What first stirred your interest in a career in this area?

As a kid, I was always fascinated with the idea of computer hackers. I think movies like Hackers, Sneakers and War Games first peaked my interest at a young age. When I found out that people get paid to legally hack or, in other words, conduct penetration testing, I realised that was the career I wanted to pursue.

While at college, I became very interested in the crypto asset space. This was a brand new field at the time and I knew it was an area I would like to work in eventually because I saw the disruptive potential of the technology.

What experiences led you to the role you now have?

I have a degree in computer applications from DCU. While at college, I worked in a number of technical and non-technical roles.

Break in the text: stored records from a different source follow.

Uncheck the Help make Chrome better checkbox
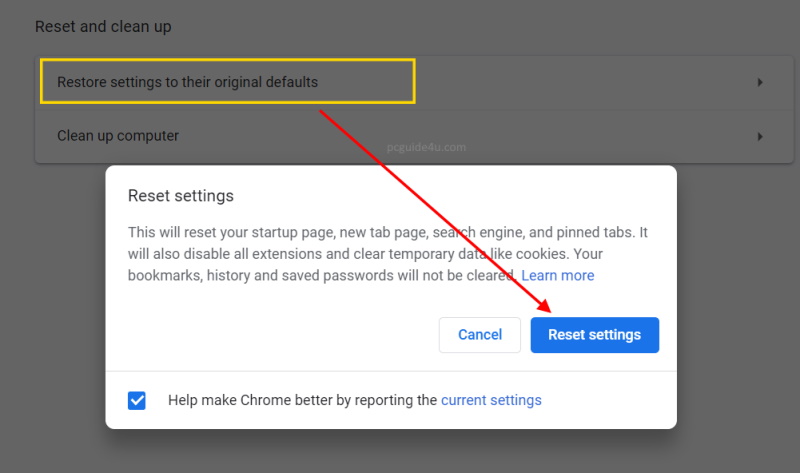The width and height of the screenshot is (800, 473). [x=137, y=400]
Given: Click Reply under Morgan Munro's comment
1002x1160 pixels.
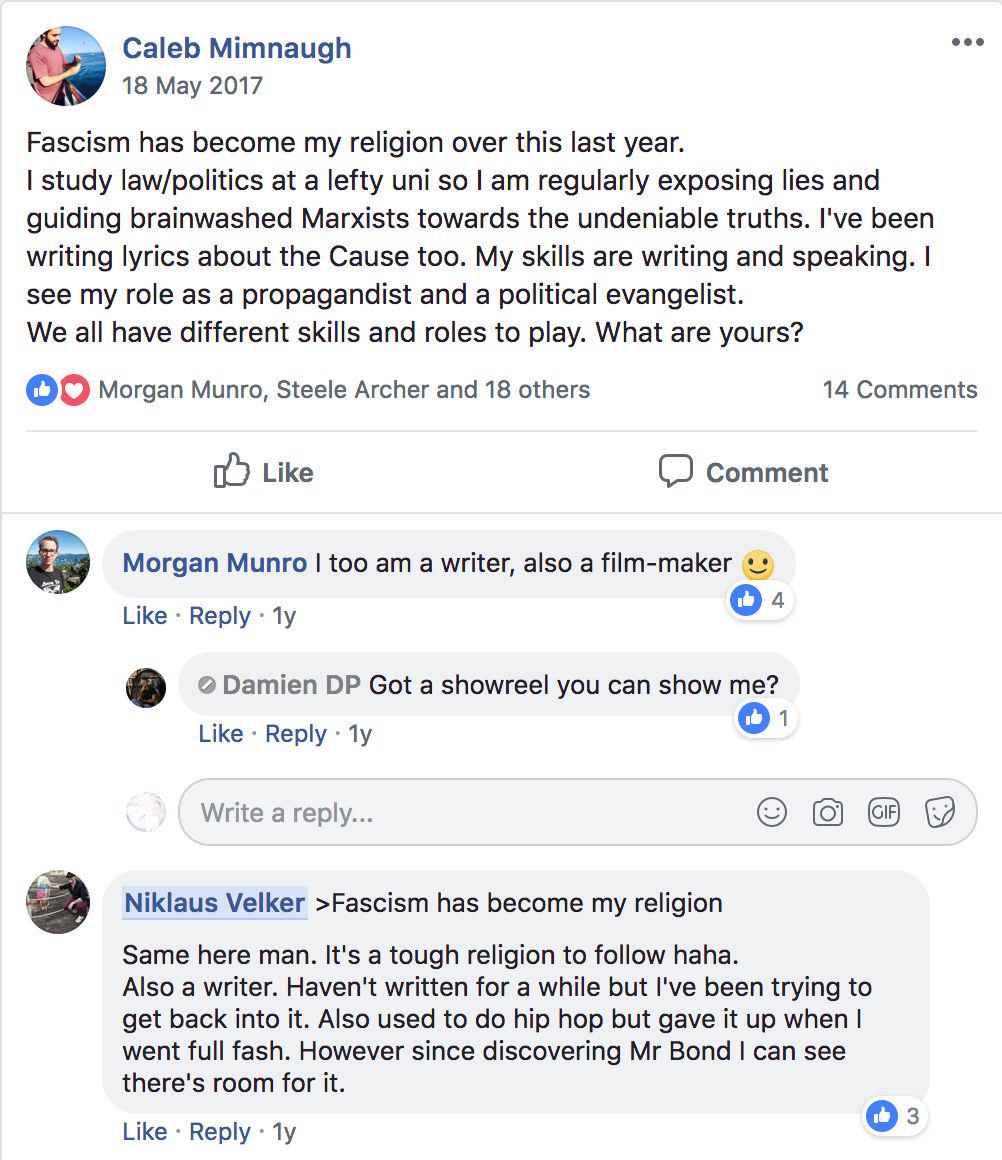Looking at the screenshot, I should 219,616.
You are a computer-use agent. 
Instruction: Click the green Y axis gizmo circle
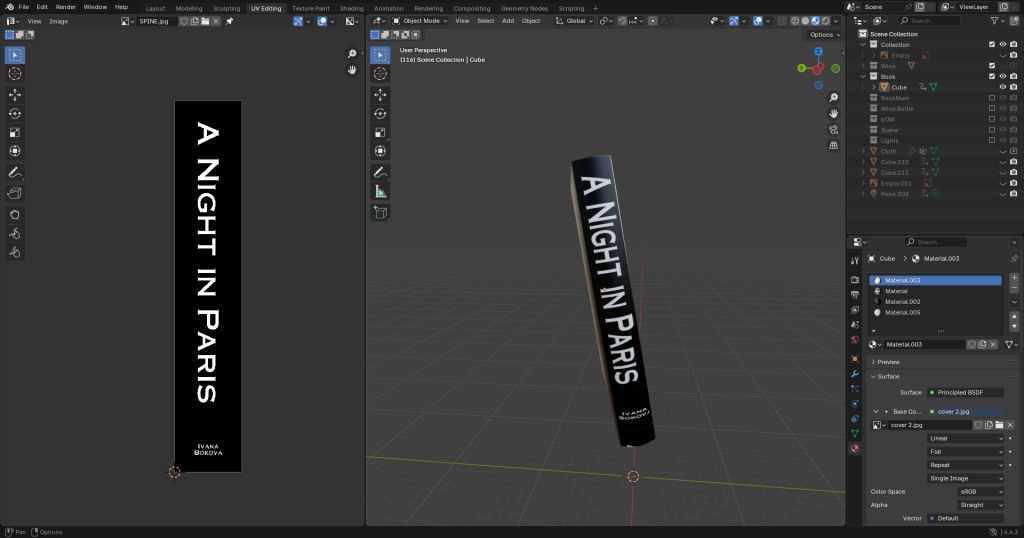(802, 68)

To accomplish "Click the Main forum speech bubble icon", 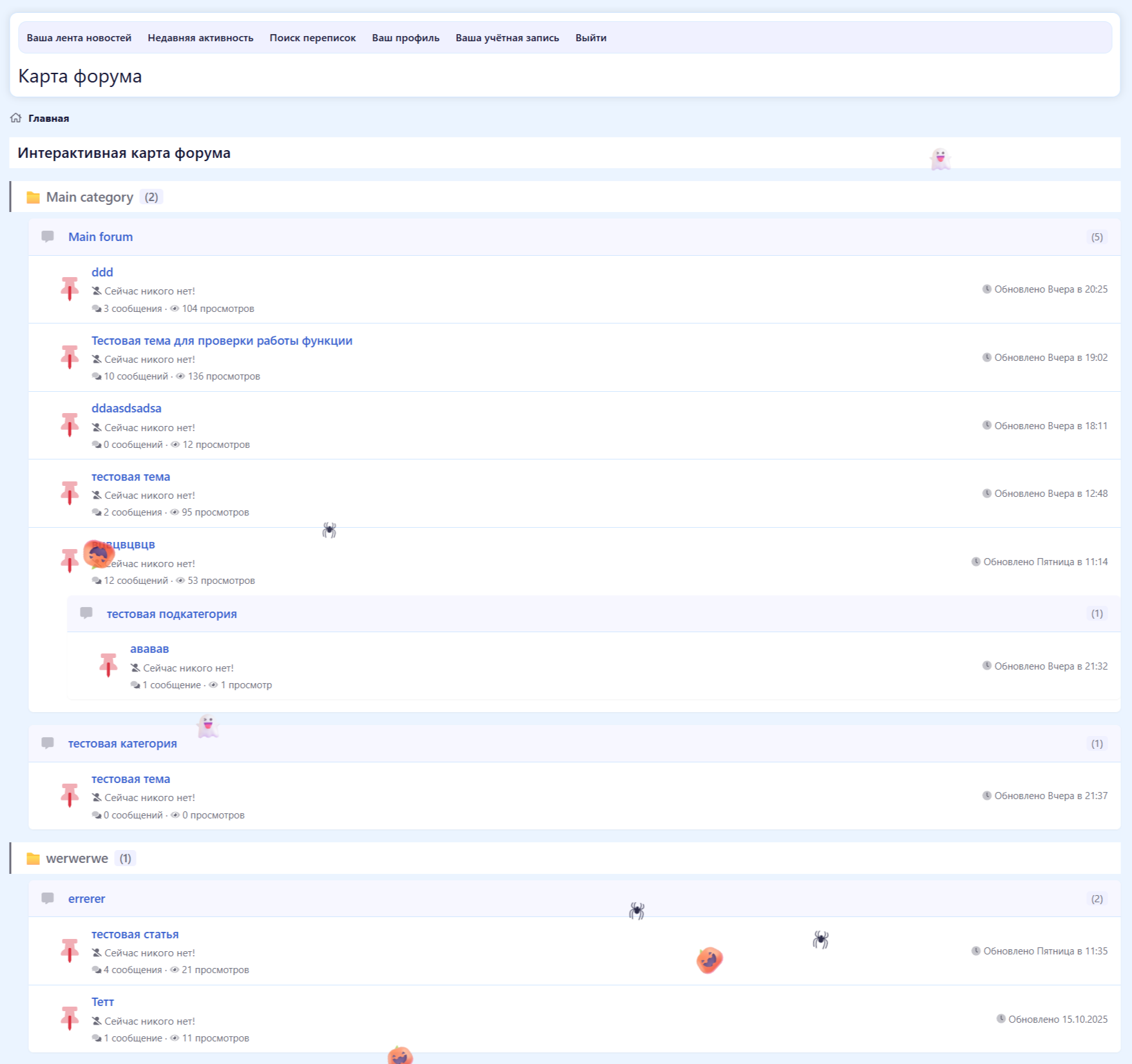I will pyautogui.click(x=48, y=237).
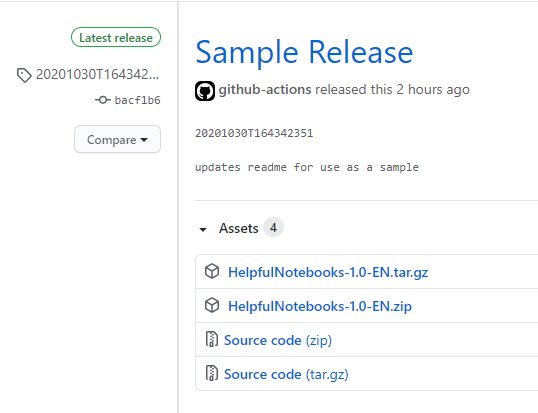Download HelpfulNotebooks-1.0-EN.zip
This screenshot has width=538, height=413.
pos(320,306)
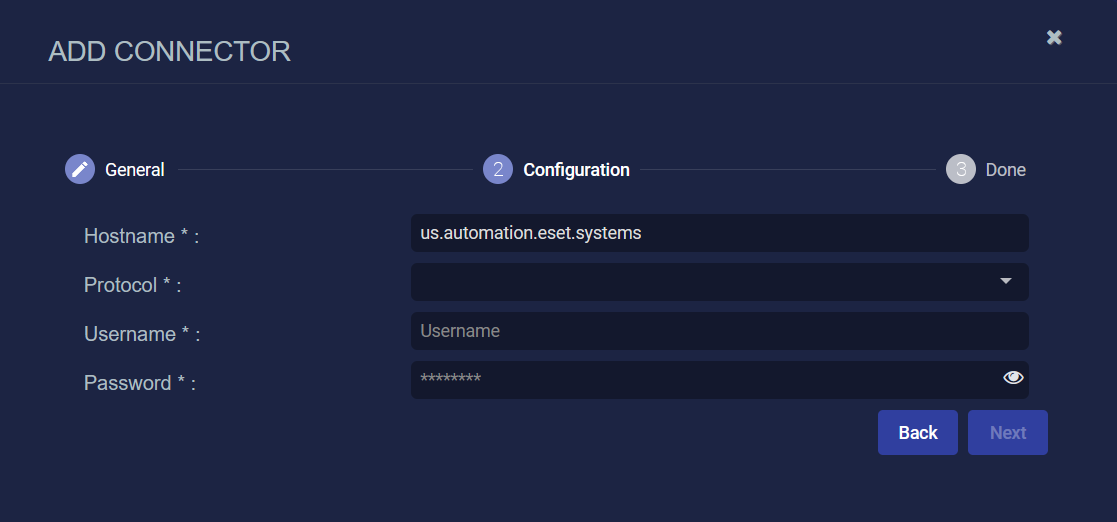Expand the Protocol dropdown arrow
The width and height of the screenshot is (1117, 522).
[1006, 281]
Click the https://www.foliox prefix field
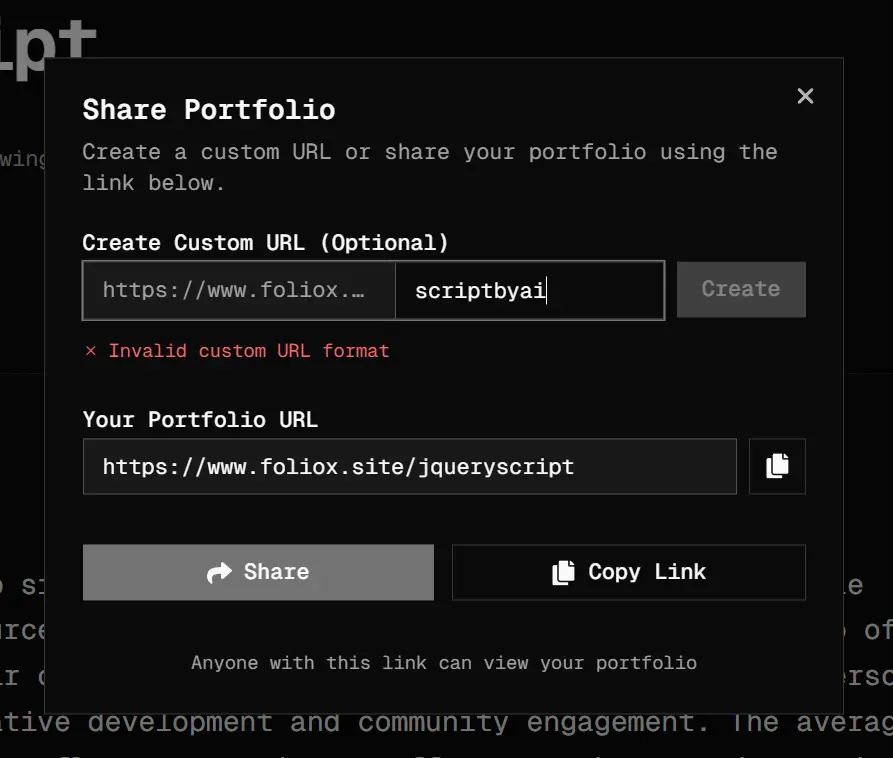This screenshot has height=758, width=893. coord(239,290)
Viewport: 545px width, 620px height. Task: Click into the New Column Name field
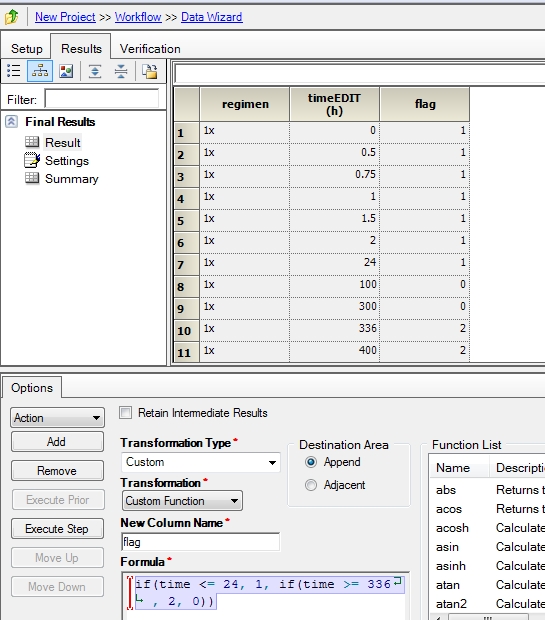tap(201, 542)
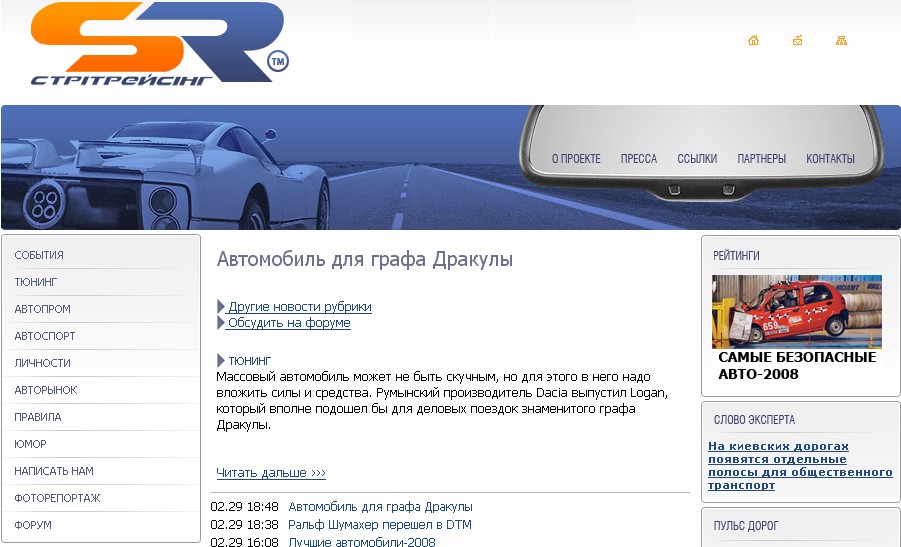Open the sitemap icon in header
The width and height of the screenshot is (901, 547).
(x=841, y=41)
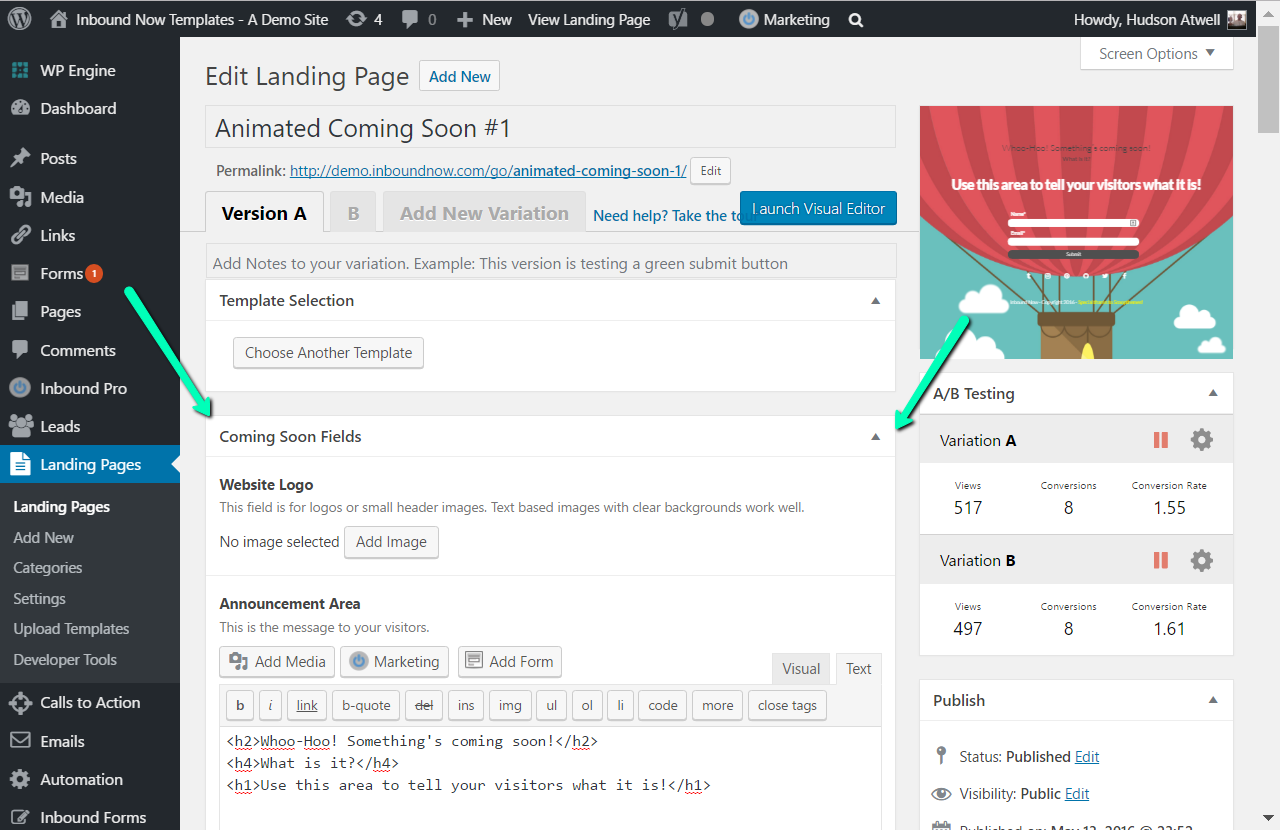Switch editor to Visual mode
Viewport: 1280px width, 830px height.
(x=801, y=669)
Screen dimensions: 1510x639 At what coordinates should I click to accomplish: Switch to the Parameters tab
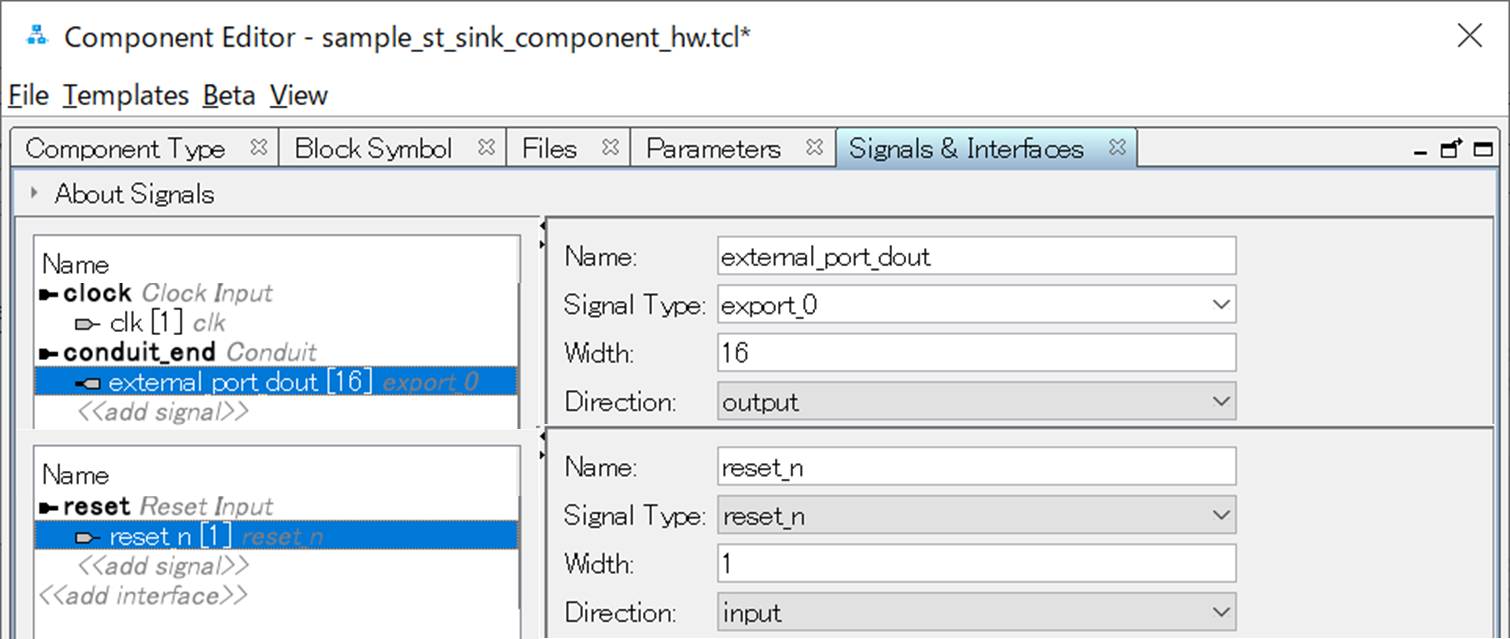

I started off as a webmaster for the college’s music society, I progressed to a technical support representative for Apple, and also started a software company with a friend.

What were the biggest surprises or challenges you encountered on your career path and how did you deal with them?

The biggest surprise was how relatively straightforward it was for me to get my dream job. It required a proactive mindset and a lot of work on my behalf, but everyone I encountered along the way was very supportive. I think the most important thing is to find out where you want to get to, tell everyone about it, and then figure out an incremental plan for how to get there.

Now that I have my dream job, I want to remain challenged. Offensive cybersecurity is a rapidly evolving field and in order to keep my skills relevant, I’m constantly learning about new attack vectors and how to make use of the latest tools.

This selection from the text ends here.